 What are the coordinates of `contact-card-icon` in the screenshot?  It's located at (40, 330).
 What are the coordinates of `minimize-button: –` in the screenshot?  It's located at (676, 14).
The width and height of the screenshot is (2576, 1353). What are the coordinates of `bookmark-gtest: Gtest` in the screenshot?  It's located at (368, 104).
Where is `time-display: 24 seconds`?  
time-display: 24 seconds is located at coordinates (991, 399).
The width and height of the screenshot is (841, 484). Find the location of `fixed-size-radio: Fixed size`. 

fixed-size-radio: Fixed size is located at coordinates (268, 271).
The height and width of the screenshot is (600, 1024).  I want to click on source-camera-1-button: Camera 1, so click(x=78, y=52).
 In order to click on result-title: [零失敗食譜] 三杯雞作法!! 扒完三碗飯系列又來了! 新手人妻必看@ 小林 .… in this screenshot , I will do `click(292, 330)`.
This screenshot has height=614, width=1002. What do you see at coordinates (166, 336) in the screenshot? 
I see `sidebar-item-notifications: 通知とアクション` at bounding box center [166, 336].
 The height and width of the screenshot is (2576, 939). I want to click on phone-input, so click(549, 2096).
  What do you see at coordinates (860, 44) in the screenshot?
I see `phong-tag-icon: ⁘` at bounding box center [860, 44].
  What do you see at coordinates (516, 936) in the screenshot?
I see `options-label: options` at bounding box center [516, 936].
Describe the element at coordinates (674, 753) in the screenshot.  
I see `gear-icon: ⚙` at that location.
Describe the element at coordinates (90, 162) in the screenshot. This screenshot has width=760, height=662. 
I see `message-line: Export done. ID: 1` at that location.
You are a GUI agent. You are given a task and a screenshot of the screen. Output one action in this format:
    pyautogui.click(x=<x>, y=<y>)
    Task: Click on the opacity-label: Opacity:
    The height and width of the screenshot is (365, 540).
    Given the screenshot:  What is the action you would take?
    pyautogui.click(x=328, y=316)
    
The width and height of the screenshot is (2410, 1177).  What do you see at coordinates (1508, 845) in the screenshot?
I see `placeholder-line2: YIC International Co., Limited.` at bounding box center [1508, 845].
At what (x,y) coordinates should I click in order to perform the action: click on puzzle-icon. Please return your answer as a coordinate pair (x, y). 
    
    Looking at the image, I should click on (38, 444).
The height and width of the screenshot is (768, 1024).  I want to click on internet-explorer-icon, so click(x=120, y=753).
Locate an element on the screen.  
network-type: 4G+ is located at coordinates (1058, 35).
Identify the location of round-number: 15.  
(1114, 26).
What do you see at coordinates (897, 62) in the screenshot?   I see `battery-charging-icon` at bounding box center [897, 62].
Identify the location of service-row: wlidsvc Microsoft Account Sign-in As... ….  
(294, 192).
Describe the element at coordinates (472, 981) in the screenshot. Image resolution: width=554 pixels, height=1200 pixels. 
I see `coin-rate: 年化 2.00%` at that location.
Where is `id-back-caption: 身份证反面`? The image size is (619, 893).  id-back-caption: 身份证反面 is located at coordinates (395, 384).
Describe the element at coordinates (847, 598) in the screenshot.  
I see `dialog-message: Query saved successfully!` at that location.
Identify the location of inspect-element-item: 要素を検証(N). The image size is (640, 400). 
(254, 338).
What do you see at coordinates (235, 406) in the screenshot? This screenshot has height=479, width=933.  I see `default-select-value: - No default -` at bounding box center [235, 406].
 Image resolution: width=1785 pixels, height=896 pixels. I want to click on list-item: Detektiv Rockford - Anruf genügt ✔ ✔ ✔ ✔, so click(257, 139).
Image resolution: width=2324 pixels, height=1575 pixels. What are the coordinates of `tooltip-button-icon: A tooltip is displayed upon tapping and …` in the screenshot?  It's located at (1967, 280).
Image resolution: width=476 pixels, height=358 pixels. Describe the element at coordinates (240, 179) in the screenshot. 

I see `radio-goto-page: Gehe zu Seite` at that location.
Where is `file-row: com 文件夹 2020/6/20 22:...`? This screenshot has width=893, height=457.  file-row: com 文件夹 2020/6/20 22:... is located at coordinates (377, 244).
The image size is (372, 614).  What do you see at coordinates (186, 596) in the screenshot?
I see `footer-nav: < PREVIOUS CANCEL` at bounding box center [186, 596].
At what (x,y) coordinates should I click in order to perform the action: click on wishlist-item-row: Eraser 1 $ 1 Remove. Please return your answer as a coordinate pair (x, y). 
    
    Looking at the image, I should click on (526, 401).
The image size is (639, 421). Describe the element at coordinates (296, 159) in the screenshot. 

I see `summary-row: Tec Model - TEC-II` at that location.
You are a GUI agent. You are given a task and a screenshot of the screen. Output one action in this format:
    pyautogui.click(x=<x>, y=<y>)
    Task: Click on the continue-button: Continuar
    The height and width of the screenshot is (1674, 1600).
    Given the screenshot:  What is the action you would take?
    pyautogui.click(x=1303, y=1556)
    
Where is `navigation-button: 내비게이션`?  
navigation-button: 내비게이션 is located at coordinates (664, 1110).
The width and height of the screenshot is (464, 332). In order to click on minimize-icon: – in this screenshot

◆ ◆ ◆ ◆ ◆

Instructions to follow: Pull every line from the listing above that contains the string "button", and reproduce each such line in full.

Solution for this task:
 What are the coordinates of `minimize-button: –` in the screenshot?  It's located at (676, 14).
The height and width of the screenshot is (600, 1024).  I want to click on source-camera-1-button: Camera 1, so click(x=78, y=52).
Image resolution: width=2324 pixels, height=1575 pixels. What are the coordinates of `tooltip-button-icon: A tooltip is displayed upon tapping and …` in the screenshot?  It's located at (1967, 280).
    Task: Click on the continue-button: Continuar
Where is `navigation-button: 내비게이션`?  
navigation-button: 내비게이션 is located at coordinates (664, 1110).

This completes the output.